The field of computational biology has evolved quickly over the past five years. I’m now the Program Director in the Bioinformatics Program, and here at Brandeis, we will undoubtedly face the challenge of developing our bioinformatics curriculum to be more geared towards modeling and systems biology. We want one of our objectives to be re-training biologists and other scientists on how to be computationally literate—in a range from sequence analysis to flux balance analysis.

It’s hard to say where to draw the line, though, for what’s important to systems biology, when it seems to encompass, at this point, everything under the sun.

While it once seemed silly to try to put systems biology together in a 30-hour semester, these days, it seems nearly impossible not to get a lot of systems biology buzz at every conference. Systems biology can now be summed up into the “Four M’s” buzzwords on single slides.

It’s getting so that it’s impossible to keep up with the rush towards systems biology around Boston these days. An acquaintance of mine at Brandeis noted that he had recently spent three separate meetings with three different groups of people—from three different consortia on systems biology in the last month alone. Whole departments are being set up in industry and academia based around this “systems biology” paradigm. While I think it’s a great idea, it seems to me like anyone who’s analyzing high-throughput data these days has stopped using the words “computational biology” or “bioinformatics” and has just started coupling the informatics with experiment and renaming the whole enterprise “systems biology”. That’s not what I’m concerned about, though. I’m concerned about the backlash that might occur when the first flush fades away.

I’m a little suspicious, always, of the “flavor of the month”. Systems biology seems to be the flavor of the month in the Boston area, at least. It feels too much like the big rush towards bioinformatics ten years ago. Bioinformatics will soon be dead if you believe Lincoln Stein. Maybe bioinformatics will be dead because everyone will start re-labeling all of its work as “systems biology”, but I don’t see any danger in computational biology or bioinformatics vanishing, no matter how you define them.

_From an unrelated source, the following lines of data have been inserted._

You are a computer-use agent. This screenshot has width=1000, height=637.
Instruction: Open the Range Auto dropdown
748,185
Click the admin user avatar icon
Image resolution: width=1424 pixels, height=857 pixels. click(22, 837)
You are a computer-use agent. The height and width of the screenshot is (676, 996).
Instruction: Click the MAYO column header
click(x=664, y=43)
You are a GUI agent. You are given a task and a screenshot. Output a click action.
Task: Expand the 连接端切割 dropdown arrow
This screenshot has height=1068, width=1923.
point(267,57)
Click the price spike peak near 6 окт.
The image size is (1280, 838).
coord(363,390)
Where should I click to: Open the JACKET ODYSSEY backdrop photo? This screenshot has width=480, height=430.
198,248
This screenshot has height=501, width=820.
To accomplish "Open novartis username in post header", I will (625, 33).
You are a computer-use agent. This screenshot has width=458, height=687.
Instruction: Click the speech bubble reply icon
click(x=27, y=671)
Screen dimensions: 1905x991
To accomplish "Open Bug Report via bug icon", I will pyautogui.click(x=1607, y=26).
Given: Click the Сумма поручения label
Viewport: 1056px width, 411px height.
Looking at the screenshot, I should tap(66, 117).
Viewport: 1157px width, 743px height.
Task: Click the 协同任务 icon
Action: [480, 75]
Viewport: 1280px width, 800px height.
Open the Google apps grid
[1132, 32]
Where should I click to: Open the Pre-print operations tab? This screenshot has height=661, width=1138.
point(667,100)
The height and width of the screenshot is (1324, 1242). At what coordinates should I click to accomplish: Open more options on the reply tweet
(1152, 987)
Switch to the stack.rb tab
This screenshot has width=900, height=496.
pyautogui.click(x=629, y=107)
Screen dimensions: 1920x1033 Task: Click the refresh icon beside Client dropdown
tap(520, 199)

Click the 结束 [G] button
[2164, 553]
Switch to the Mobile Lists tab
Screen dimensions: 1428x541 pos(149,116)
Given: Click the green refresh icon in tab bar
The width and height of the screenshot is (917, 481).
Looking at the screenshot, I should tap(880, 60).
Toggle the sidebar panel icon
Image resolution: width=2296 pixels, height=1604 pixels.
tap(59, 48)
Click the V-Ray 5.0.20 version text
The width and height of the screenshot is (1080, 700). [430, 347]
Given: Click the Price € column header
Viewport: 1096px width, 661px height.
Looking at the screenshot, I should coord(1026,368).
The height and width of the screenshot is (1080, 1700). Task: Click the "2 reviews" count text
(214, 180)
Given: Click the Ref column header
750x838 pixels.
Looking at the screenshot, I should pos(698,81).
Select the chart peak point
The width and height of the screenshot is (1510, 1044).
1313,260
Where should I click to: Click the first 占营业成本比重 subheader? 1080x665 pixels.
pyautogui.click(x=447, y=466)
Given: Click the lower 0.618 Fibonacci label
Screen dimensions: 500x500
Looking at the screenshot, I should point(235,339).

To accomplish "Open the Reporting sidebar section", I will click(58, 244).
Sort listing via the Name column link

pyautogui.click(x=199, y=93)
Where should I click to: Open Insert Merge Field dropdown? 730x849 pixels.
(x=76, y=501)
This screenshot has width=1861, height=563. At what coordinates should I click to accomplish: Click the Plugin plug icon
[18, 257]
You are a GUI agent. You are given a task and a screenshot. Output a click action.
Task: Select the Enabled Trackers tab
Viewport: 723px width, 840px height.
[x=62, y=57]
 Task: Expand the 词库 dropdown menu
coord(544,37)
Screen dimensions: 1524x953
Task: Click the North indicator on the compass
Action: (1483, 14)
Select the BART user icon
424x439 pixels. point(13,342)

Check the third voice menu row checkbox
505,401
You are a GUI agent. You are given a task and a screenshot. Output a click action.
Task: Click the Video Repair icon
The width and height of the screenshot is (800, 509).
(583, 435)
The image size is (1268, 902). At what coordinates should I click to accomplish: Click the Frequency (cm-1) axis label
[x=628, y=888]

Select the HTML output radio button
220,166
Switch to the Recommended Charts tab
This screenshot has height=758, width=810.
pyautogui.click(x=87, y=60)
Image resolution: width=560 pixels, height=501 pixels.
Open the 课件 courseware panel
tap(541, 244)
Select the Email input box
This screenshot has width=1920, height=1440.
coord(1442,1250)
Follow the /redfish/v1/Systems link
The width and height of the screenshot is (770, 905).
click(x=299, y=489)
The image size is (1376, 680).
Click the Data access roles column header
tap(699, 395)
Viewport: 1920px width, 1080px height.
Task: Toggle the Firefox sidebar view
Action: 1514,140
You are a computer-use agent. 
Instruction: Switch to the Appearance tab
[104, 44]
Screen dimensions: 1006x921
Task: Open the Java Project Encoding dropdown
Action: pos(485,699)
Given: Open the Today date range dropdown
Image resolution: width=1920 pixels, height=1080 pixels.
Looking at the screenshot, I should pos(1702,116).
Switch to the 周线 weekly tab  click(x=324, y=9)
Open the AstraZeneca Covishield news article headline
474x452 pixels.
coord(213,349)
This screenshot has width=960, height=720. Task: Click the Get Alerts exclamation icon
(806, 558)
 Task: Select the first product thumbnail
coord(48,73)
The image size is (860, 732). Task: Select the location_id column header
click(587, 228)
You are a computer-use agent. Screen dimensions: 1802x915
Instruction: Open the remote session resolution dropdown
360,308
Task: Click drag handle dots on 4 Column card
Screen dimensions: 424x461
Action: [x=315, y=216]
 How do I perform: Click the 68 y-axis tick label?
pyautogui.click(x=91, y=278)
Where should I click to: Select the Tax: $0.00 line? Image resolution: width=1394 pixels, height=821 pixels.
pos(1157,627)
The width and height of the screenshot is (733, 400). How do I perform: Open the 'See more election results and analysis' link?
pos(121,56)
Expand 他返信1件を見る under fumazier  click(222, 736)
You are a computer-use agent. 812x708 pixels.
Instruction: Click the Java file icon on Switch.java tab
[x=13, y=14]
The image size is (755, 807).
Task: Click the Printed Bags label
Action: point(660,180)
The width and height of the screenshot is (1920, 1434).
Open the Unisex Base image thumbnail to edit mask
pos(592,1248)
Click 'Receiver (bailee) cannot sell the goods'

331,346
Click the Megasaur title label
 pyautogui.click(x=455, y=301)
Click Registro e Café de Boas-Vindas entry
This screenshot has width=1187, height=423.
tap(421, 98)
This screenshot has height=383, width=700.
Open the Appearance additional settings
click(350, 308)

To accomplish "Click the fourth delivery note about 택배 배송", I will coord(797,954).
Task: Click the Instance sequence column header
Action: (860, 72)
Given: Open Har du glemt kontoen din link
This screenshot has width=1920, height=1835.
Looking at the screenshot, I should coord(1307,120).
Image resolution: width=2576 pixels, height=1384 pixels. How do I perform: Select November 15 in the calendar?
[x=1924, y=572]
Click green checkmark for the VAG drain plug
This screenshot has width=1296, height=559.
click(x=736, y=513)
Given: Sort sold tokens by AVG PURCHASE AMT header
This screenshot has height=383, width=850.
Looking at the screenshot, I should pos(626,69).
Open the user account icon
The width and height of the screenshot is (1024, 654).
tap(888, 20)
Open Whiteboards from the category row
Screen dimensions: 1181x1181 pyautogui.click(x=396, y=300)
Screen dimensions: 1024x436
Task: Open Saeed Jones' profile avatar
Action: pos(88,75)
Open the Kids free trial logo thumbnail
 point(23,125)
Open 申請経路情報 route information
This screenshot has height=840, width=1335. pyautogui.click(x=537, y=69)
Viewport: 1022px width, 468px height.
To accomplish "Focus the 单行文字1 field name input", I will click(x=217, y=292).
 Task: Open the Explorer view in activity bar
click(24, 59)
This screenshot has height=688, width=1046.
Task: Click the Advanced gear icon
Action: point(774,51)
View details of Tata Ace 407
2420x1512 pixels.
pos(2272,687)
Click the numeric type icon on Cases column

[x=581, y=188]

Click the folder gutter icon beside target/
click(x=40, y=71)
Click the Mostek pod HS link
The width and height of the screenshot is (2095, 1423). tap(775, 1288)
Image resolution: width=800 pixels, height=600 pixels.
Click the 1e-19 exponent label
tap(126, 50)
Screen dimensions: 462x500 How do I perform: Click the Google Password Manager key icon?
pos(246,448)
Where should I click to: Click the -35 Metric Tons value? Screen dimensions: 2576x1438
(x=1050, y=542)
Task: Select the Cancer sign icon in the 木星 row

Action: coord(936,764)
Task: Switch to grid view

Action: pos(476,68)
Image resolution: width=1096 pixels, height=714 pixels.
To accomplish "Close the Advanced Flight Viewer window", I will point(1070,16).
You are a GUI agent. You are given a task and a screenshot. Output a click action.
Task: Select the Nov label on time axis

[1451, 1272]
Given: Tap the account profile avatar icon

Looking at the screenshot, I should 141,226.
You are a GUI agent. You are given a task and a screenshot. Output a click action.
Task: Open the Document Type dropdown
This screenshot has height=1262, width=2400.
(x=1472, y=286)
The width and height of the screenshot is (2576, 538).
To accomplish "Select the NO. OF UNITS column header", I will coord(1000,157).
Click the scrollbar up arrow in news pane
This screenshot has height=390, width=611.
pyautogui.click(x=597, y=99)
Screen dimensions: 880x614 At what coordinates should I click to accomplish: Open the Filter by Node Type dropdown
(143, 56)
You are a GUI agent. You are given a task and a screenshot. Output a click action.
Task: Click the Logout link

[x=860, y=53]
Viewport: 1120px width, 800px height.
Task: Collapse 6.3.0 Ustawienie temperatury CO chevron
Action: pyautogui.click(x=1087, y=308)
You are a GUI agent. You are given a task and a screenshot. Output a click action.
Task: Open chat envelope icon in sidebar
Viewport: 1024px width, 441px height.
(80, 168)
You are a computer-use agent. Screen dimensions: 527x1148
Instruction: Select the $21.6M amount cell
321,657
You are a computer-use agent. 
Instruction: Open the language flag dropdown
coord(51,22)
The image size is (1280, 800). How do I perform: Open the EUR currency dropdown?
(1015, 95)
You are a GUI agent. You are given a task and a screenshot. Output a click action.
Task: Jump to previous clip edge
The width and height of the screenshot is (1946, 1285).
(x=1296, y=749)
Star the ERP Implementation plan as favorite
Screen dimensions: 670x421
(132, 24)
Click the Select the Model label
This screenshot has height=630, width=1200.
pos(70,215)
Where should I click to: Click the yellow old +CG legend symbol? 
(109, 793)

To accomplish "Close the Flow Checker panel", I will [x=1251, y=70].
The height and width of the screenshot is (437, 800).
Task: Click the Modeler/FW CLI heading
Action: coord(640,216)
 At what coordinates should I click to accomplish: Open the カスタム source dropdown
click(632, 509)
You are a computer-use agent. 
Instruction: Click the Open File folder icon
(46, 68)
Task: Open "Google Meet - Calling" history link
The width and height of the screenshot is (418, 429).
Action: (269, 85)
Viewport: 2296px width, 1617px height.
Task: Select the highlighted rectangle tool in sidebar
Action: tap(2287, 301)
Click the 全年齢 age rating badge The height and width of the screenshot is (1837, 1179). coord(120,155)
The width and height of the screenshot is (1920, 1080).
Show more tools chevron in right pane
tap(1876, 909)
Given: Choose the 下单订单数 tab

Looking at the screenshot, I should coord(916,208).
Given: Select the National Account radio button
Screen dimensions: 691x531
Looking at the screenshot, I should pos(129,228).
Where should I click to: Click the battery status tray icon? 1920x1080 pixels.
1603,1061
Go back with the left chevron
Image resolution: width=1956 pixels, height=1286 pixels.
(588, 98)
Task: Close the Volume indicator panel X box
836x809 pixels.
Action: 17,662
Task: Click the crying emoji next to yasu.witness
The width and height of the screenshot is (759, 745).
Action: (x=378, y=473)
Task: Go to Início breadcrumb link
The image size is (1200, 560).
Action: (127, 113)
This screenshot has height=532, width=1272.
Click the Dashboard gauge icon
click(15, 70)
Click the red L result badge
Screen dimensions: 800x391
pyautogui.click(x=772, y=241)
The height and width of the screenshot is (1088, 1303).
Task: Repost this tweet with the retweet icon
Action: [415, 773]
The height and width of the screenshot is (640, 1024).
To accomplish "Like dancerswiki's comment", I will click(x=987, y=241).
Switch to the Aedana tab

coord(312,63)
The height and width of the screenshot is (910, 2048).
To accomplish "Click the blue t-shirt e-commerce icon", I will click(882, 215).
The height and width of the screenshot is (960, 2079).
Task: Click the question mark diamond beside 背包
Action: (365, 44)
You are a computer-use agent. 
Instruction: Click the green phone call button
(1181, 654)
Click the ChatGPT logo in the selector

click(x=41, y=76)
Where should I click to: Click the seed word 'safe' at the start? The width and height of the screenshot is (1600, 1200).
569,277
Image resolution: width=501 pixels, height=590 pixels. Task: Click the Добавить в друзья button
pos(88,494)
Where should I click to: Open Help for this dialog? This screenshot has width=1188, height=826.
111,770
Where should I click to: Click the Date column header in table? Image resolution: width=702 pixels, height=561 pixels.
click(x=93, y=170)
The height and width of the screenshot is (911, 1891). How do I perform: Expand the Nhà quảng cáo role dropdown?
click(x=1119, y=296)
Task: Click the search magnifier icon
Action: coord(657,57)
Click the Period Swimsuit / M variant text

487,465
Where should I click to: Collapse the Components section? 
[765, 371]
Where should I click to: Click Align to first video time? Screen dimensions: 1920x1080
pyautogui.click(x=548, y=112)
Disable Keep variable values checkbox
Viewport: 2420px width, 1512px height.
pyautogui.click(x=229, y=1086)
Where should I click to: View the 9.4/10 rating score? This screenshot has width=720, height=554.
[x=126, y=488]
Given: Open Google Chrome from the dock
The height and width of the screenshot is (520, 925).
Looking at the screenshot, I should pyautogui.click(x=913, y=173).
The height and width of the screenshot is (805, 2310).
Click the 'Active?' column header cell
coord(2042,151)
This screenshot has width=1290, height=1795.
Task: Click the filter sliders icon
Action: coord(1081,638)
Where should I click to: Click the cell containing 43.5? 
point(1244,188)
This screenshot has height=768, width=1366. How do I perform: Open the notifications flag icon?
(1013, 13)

Work in systems-level biology isn’t new. In fact, there have been many good projects active in the field for years, headed by people like Hiroaki Kitano, Masaru Tomita, Eberhard Voit, Andreas Wagner, Michael Savageau, Bernhard Palsson, George Church, Trey Ideker, Leroy Hood — and so many others I’m leaving out and saving for another post. For those of you just starting in systems biology, those names are a good place to start your reading if you’re interested in the field.

They’re also good people to learn from. Scientists and decision-makers should look carefully at the challenges faced by those groups over the past decades and then learn from them. Systems Biology can deliver interesting science, but it’s a slower type of delivery compared to what might be expected in the shorter term. Systems Biology is going to be a long-term process. Our expectations should match up with the experience of seasoned systems biology scientists.